Atas kondisi tersebut, pemerintah/PLN mengklaim bahwa krisis listrik yang berdampak terhadap rendahnya rasio elektrifikasi nasional (sampai tahun 2009 masih sekitar 60 %) disebabkan oleh rendahnya harga jual listrik. Kondisi tersebut diklaim mempersempit ruang gerak PLN dalam melakukan ekspansi usaha dan meningkatkan rasio elektrifikasi. Data pemerintah menunjukkan bahwa sejak tahun 2004-2008, rata-rata harga jual tenaga listrik (HJTL) hampir selalu lebih rendah dibandingkan dengan biaya pokok produksi listrik. Bahkan dari tahun ke tahun selisih antara harga jual listrik dan BPP listrik semakin besar. Kondisi tersebut mengharuskan pemerintah menganggarkan subsidi listrik untuk menutup biaya operasi PLN setiap tahunnya.

Buruknya manajemen kelistrikan nasional di dalam penggunaan bahan bakar pembangkit kiranya juga menjadi satu hal yang harus dicermati. Berdasarkan data yang ada, bauran energi untuk bahan bakar pembangkit PLN masih didominasi oleh BBM. Dominasi BBM dalam bauran energi pembangkit listrik PLN perlu dicermati, mengingat porsi kapasitas pembangkit yang menggunakan bahan bakar BBM (PLTD) sebenarnya relatif kecil. Buruknya manajemen penggunaan bahan bakar pembangkit PLN berdampak pada peningkatan biaya produksi listrik dari yang semestinya. Tidak jarang karena tidak mendapatkan pasokan gas, untuk mengoperasikan pembangkit (PLTG dan PLTGU), PLN menggantinya dengan penggunaan BBM.
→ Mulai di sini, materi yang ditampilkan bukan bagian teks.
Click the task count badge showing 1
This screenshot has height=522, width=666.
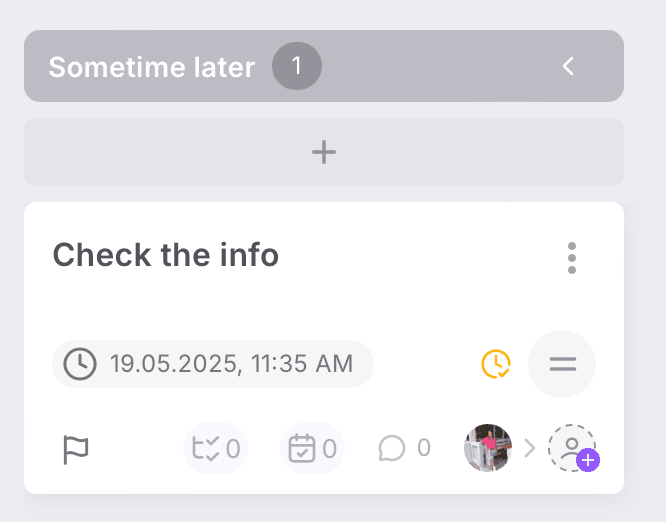296,67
Studi ReforMiner menemukan fakta bahwa pasokan gas untuk PLTG dan PLTGU periode 2010 tidak terpenuhi sesuai dengan kebutuhan. Dari 26 PLTG dan PLTGU, tercatat hanya 11 pembangkit yang mendapatkan pasokan gas. Sementara, dari 11 pembangkit yang mendapatkan pasokan gas, hanya 3 pembangkit yang mendapat pasokan penuh (sesuai dengan perkiraan kebutuhan). Dengan kondisi tersebut, untuk menjaga stabilitas produksi listrik, praktis 12 pembangkit (PLTG dan PLTGU) harus beroperasi dengan menggunakan BBM. Sementara, 8 pembangkit sisanya harus beroperasi dengan menggunakan bahan bakar campuran antara gas dan BBM. Kondisi tersebut menyebabkan biaya produksi listrik menjadi lebih mahal (tidak efisien) dan proporsi biaya penggunaan BBM menjadi dominan.
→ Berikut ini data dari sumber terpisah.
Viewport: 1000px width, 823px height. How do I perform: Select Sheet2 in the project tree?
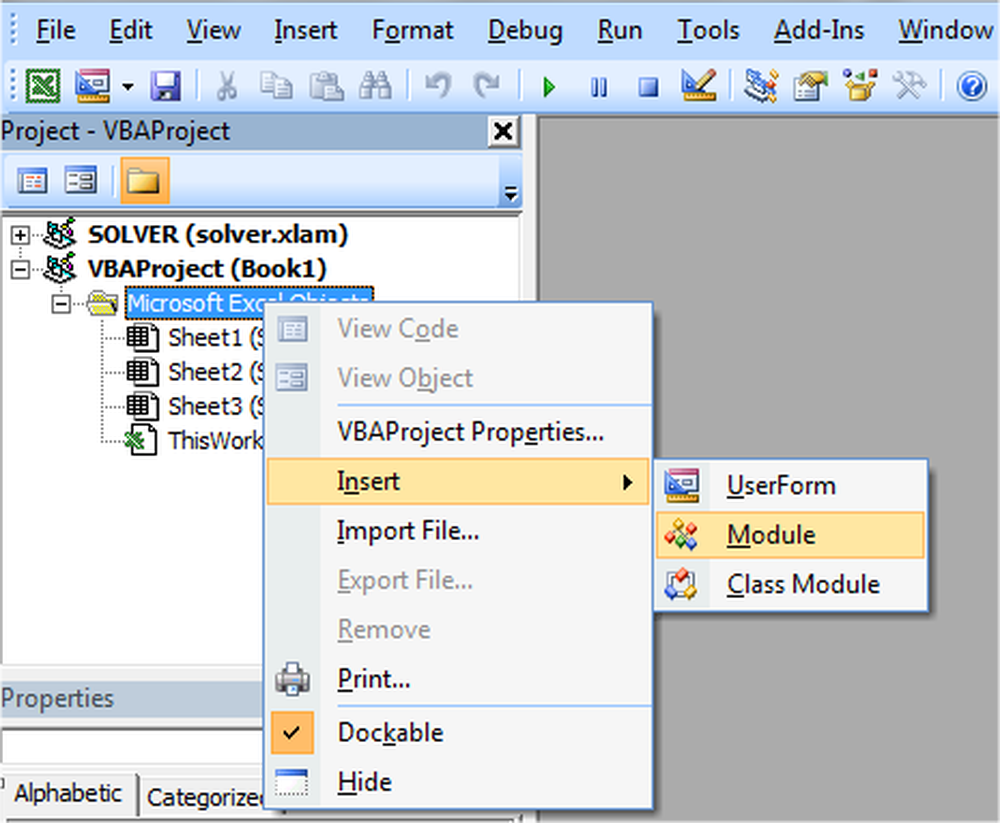click(x=207, y=372)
Berdasarkan studi ReforMiner, sebenarnya bukan selalu hanya kenaikan TDL sajalah yang semestinya dipilih sebagai cara untuk menyelesaikan masalah kelistrikan nasional karena hal itu pun sebenarnya juga tak akan menyelesaikan ataupun memperbaiki permasalahan mendasar yang ada tetapi hanya sekedar mengurangi beban anggaran subsidi saja -, tetapi upaya pemenuhan gas bagi PLTG-PLTGU-lah yang semestinya dijalankan dengan segera, sungguh-sungguh dan konsisten.